Although these concepts are not familiar to most, they describe the inward turn of people to consider their feelings and sense of happiness to be their true, authentic selves, even if it means the destruction of morals, society, institutions, and anything else that would limit the expression of their desires. 

Nietzsche and Marx taught that “the history of society is a history of power and oppression and that even notions such as human nature are constructs designed to reinforce and perpetuate” that oppression. With Darwin, they dealt a blow to the idea that human beings have any special significance or essence that determines how they ought to behave or were created with an end in mind. Morality, then, becomes a matter of mere taste and manipulative power games. From Freud we learn that humans, “from infancy onward, are at core sexual beings.” Our sexual desires determine who we are. The New Left has taught us that oppression is fundamentally psychological and any attempt to limit sexual expression is oppressive, dehumanizing, and dangerous.

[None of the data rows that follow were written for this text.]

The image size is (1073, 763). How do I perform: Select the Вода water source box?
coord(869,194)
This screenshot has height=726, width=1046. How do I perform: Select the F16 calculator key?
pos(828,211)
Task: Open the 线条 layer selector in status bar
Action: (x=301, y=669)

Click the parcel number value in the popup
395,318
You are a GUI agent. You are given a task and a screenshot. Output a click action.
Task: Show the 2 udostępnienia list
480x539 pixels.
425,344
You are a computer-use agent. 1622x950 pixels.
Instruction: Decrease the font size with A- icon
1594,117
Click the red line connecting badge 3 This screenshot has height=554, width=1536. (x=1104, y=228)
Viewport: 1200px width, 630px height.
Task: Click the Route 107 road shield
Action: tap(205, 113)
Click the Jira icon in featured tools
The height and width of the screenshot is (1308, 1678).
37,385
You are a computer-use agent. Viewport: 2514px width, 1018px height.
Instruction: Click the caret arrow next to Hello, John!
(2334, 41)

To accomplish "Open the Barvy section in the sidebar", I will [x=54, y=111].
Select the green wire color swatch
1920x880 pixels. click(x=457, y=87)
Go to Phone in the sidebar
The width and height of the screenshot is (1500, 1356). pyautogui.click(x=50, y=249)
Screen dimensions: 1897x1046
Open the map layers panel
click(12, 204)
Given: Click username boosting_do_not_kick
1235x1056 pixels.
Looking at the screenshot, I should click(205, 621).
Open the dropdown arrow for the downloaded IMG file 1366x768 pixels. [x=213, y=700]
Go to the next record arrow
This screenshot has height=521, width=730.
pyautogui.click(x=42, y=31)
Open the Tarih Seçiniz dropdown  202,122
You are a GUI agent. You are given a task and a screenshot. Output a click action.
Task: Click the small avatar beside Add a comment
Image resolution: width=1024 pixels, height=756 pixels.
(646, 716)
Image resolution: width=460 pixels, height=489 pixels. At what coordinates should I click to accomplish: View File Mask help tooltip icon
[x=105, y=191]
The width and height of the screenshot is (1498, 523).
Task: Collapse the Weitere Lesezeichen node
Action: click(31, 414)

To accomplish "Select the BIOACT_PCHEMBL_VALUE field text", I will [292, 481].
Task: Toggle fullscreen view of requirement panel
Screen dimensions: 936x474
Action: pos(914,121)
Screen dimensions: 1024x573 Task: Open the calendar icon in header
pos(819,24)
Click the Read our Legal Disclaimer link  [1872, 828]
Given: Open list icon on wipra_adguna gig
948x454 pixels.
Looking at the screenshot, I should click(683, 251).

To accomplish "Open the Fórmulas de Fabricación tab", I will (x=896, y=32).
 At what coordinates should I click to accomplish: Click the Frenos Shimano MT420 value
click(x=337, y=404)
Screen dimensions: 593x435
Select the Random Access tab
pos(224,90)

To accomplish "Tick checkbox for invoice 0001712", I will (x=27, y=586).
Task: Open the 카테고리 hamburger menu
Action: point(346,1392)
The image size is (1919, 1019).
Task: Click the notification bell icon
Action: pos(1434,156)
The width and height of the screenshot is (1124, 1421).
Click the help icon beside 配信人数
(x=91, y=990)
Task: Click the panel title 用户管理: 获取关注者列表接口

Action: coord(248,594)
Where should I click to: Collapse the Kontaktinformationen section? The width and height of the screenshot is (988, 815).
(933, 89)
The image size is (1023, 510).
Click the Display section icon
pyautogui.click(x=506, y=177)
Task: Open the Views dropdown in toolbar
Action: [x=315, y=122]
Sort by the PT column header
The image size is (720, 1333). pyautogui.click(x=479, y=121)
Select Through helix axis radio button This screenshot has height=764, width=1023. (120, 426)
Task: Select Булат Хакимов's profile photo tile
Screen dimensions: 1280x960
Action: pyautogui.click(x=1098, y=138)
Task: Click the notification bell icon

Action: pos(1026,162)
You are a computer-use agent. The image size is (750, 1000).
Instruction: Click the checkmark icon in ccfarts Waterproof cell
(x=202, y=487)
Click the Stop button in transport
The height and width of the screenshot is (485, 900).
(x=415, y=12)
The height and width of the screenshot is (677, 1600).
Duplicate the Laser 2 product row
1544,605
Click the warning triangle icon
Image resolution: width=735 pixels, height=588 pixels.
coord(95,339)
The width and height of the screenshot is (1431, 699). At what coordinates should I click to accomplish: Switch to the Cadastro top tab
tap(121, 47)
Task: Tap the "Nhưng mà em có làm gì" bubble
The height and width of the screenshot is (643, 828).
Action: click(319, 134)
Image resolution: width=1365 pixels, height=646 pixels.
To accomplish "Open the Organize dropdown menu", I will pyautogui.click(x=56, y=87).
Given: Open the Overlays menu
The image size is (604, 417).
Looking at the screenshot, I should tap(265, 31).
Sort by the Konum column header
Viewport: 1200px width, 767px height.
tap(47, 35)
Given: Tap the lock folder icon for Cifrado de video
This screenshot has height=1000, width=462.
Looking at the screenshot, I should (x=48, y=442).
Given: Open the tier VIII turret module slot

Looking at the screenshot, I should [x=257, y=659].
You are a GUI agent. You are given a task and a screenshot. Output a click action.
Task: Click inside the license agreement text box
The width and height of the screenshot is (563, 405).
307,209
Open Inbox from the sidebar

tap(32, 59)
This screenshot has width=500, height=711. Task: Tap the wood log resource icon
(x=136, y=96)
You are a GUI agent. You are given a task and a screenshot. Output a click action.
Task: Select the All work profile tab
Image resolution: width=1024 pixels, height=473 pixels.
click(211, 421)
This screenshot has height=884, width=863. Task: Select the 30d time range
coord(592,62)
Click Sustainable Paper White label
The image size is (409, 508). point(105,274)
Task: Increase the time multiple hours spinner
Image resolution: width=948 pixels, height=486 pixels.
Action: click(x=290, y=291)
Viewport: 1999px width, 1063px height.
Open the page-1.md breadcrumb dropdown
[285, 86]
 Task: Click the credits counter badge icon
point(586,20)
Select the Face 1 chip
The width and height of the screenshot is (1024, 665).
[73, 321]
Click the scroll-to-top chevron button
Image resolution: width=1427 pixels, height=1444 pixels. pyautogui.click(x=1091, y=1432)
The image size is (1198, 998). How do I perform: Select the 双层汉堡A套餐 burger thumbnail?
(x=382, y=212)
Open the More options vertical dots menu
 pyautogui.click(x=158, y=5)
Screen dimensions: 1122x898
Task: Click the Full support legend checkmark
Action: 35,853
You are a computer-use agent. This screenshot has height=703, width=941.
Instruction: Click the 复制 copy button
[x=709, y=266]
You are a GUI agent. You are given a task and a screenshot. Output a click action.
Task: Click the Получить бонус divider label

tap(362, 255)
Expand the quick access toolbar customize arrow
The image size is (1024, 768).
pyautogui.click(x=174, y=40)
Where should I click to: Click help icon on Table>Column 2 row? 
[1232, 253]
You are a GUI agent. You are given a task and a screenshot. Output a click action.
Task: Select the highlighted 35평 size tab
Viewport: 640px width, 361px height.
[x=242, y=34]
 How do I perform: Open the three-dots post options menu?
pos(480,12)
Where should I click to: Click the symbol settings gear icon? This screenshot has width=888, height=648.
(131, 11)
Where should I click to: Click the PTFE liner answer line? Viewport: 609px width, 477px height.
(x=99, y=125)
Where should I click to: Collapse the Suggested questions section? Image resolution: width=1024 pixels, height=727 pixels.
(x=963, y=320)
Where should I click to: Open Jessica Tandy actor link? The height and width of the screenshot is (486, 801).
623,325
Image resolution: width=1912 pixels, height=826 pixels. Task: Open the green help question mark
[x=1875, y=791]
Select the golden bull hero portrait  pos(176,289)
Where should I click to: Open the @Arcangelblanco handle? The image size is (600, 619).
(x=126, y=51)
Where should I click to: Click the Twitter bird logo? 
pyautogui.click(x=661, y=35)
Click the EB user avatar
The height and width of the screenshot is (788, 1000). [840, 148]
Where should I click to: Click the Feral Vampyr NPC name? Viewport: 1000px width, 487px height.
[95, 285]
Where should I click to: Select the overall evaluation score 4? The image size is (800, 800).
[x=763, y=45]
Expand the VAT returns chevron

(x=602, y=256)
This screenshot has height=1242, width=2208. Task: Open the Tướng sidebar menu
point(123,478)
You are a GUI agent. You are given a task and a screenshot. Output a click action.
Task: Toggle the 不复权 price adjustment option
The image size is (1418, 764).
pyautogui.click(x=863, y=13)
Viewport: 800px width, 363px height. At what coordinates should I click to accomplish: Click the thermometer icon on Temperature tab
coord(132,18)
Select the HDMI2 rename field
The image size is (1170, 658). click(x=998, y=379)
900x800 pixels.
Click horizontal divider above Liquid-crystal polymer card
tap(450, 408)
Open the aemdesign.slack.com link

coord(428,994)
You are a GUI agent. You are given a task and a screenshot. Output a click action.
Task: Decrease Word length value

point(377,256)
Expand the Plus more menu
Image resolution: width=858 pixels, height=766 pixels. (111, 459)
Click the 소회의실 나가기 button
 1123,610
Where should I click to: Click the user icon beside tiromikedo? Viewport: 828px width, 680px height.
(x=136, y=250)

In a word, Trueman shows us, step by step, how we got to the place we are today where something as nonsensical half a century ago, like the statement, “I am a woman trapped in a man’s body” can be coherent. By doing so, we see that the task of shining the light of truth on this dark world is more complicated and necessary than we might think. As he has said in interviews, this book is an attempt to explain the world in which we live now to the church. If Christians don’t understand the world as it is, we will miss the mark in our attempts to serve as salt and light. 

This book is critical to our understanding of how it came to this, and even more, where we go from here.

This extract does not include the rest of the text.